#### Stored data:
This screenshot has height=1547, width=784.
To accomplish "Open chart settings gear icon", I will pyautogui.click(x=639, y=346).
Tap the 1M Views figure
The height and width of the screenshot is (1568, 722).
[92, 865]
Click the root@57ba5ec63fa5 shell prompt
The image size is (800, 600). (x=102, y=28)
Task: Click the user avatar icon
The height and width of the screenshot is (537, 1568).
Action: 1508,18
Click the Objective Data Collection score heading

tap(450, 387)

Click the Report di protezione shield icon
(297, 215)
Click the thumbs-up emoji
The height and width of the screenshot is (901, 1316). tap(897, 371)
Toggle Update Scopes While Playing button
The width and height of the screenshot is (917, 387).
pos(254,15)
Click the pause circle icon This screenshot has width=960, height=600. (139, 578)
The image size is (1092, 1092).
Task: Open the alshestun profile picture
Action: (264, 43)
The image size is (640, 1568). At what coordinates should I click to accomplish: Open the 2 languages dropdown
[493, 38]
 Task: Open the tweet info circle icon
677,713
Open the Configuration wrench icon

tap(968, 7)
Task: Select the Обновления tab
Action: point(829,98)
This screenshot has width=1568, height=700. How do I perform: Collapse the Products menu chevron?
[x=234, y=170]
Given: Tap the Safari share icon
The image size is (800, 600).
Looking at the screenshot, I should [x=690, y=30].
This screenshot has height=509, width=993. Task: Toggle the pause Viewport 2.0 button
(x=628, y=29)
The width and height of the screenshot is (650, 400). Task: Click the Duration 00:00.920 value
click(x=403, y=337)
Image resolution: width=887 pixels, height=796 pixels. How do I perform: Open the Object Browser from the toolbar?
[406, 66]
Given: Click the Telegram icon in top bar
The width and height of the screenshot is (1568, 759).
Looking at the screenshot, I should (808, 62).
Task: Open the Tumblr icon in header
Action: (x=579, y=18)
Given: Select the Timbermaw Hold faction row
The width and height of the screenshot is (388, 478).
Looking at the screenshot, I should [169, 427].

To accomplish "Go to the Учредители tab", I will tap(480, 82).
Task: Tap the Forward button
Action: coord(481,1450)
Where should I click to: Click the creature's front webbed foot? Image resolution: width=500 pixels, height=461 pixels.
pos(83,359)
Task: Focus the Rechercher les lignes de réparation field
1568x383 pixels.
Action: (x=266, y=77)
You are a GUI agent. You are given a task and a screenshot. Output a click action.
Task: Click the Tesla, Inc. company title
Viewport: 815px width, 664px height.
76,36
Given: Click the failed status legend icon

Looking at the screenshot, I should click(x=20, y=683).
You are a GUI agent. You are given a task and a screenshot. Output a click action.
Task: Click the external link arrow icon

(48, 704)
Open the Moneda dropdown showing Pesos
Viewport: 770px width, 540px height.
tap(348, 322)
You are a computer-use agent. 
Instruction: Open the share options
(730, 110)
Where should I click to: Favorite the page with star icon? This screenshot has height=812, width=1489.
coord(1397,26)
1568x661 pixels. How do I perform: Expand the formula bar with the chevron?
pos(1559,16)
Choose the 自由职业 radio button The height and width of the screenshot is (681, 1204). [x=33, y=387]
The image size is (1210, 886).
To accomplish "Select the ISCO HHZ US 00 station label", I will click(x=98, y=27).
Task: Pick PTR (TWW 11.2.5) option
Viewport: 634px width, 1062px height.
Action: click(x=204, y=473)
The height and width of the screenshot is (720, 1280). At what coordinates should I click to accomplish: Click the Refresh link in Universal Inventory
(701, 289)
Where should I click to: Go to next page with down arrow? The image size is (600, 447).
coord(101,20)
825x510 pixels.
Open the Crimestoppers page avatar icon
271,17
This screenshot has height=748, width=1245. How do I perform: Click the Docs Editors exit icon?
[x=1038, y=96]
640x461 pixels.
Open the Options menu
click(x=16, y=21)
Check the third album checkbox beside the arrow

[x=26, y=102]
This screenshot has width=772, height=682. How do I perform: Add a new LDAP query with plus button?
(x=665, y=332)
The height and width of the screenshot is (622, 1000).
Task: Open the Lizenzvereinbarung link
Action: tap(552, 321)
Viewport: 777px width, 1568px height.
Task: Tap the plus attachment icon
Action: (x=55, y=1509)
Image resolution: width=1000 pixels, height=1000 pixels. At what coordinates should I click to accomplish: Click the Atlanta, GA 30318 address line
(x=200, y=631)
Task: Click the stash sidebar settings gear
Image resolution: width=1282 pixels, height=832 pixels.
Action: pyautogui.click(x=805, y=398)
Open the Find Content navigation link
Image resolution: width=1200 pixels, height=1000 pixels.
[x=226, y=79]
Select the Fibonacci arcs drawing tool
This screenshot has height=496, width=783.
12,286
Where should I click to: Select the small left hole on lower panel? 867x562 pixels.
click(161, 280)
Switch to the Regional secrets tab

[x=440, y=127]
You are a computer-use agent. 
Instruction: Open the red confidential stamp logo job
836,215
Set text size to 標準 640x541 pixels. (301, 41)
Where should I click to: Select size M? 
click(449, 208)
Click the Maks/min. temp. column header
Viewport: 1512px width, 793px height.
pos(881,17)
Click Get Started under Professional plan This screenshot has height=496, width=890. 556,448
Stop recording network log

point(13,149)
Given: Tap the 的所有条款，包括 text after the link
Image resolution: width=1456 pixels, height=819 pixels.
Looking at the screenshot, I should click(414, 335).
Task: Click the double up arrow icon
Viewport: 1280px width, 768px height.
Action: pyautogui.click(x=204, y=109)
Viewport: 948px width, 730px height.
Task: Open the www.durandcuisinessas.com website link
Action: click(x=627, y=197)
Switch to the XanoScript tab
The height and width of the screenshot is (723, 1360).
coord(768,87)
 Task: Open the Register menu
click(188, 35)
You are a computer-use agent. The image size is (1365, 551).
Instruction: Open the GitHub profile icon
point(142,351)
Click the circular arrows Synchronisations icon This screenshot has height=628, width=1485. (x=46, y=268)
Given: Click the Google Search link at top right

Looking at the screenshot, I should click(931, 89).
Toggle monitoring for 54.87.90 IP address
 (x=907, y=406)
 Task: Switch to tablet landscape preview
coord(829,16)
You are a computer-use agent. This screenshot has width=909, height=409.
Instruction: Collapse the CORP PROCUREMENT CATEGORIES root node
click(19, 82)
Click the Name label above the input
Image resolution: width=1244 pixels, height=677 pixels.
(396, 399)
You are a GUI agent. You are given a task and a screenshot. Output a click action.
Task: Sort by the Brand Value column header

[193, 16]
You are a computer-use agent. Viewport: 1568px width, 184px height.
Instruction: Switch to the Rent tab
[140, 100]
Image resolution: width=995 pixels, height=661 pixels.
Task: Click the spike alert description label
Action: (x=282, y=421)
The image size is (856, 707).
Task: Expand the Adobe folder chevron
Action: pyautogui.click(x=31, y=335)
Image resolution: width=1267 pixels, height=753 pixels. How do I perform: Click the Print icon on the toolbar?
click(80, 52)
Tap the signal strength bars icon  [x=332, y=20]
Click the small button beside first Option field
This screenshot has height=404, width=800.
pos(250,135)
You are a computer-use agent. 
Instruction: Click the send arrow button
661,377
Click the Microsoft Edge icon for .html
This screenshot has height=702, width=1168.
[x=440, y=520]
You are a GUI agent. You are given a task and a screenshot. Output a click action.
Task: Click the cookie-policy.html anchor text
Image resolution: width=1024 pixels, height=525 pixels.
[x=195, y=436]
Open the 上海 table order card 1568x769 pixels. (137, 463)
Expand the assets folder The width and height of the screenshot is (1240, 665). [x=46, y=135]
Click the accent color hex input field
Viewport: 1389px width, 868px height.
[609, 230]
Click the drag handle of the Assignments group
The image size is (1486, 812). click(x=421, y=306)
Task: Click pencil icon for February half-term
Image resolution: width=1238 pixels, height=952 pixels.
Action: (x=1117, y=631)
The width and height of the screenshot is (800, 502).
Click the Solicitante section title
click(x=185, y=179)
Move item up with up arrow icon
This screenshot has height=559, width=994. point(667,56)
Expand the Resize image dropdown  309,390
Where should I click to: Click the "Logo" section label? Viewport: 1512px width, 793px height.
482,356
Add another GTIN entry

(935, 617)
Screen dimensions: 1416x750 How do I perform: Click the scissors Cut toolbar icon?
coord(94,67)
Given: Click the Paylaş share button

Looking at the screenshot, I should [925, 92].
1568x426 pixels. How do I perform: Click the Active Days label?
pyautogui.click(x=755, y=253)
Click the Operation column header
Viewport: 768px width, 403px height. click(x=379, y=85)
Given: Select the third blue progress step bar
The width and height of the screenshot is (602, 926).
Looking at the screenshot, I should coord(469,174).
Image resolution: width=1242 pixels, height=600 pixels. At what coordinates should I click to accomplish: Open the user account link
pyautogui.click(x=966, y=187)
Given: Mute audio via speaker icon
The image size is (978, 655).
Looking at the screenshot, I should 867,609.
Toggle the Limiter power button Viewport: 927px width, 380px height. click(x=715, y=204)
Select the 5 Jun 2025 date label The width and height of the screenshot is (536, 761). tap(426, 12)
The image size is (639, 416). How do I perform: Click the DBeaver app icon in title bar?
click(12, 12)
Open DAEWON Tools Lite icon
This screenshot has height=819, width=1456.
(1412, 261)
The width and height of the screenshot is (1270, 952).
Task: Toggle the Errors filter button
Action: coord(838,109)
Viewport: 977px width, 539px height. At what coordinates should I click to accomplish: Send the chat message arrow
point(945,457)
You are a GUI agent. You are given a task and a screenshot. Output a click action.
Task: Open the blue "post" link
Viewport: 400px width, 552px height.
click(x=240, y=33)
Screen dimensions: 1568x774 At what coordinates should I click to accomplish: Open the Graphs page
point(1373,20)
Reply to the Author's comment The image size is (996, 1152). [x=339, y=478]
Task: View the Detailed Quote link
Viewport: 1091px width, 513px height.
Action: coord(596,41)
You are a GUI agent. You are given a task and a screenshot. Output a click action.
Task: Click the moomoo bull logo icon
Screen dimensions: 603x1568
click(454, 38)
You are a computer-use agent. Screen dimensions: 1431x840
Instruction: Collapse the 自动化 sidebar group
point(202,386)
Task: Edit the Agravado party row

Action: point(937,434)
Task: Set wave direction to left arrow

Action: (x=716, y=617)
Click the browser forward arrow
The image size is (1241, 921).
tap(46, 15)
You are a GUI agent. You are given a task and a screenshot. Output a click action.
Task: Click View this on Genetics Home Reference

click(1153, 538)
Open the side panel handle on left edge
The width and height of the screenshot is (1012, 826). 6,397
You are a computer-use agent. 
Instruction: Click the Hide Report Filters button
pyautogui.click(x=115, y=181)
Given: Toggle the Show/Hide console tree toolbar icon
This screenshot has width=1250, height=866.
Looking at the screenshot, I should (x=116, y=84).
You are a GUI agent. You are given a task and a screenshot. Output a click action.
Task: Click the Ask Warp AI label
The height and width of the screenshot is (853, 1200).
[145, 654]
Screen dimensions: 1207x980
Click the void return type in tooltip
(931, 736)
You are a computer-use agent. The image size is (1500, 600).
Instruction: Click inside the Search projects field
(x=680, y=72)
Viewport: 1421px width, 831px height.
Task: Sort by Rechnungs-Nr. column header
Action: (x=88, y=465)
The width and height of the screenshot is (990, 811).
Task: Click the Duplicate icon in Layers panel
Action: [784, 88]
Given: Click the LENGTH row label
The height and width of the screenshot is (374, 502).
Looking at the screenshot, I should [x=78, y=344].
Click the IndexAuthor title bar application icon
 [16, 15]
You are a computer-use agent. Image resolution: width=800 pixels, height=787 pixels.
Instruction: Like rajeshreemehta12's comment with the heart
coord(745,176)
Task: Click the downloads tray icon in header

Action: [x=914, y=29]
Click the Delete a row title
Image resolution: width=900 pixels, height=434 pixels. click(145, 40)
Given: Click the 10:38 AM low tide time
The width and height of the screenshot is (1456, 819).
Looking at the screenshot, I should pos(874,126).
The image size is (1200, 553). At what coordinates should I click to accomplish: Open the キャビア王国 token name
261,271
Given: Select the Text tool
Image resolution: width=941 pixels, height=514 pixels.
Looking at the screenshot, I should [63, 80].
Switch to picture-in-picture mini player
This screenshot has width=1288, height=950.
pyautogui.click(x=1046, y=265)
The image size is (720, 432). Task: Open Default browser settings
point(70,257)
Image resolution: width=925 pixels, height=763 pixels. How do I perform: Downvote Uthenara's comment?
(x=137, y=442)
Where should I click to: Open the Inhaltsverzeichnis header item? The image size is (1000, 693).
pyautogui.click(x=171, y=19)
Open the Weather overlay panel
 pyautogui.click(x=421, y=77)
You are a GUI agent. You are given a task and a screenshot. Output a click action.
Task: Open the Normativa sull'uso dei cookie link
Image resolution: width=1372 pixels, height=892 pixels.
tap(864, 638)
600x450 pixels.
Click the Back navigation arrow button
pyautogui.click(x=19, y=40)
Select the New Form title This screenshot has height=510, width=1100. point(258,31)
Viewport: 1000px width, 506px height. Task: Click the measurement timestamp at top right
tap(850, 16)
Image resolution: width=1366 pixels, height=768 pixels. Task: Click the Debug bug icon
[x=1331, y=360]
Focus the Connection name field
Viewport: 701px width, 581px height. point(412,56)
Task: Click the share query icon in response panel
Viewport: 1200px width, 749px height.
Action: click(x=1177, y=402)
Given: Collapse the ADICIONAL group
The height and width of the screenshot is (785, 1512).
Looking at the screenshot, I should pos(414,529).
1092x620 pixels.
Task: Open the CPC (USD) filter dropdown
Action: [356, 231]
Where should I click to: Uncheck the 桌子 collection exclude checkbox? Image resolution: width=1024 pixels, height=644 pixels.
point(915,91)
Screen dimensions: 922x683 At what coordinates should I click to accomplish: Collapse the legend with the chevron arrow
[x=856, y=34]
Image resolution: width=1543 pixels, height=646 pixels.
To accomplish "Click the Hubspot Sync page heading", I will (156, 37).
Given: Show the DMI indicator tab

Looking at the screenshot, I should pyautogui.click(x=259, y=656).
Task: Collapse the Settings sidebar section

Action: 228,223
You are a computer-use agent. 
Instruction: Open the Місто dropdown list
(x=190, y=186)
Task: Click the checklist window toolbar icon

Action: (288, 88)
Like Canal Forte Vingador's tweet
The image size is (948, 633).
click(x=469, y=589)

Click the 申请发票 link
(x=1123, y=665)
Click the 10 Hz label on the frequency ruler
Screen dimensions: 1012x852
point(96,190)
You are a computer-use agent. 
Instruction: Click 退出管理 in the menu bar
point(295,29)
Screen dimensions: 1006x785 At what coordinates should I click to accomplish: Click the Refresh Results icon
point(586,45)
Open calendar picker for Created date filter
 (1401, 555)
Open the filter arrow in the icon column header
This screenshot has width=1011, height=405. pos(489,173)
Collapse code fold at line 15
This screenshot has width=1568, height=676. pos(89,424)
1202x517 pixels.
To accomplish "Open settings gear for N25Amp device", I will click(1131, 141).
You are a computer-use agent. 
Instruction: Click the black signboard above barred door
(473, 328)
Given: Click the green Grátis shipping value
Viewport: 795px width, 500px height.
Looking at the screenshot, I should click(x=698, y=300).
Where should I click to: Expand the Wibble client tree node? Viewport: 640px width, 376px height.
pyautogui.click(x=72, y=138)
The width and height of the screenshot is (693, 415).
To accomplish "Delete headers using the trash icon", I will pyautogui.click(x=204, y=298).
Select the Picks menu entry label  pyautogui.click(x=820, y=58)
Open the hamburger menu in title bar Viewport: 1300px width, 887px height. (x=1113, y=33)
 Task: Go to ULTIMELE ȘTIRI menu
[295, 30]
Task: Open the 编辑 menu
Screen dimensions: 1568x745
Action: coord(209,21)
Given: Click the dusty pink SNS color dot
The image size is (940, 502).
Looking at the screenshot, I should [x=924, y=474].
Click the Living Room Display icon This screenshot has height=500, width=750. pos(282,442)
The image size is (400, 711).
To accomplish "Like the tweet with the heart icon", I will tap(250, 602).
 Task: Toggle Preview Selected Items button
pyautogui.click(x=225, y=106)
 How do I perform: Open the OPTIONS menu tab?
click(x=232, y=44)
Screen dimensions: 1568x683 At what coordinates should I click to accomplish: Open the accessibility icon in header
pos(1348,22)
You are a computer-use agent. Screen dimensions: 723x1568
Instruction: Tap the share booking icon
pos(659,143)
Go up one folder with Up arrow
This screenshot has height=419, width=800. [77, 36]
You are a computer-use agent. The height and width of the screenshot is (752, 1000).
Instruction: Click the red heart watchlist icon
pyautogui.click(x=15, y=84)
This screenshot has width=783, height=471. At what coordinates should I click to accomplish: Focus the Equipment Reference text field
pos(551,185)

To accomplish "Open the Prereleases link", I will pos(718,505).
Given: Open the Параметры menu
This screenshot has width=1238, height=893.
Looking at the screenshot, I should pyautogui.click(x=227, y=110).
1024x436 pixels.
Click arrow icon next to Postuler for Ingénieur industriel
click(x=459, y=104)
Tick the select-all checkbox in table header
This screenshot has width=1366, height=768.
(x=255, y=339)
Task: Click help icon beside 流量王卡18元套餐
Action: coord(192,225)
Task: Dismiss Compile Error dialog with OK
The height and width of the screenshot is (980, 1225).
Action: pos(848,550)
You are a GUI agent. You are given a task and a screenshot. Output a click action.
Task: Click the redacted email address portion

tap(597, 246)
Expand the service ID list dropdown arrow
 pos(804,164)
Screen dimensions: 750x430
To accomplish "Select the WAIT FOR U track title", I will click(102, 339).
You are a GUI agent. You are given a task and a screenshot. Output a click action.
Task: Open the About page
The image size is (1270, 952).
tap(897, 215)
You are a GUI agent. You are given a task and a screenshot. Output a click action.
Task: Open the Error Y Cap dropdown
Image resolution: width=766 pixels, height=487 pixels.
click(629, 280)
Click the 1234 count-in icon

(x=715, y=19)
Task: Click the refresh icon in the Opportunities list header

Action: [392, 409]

#### Aim of the task:
Across these entries, count each line where the string "html" shows up. Give only the count.

#### Task result:
2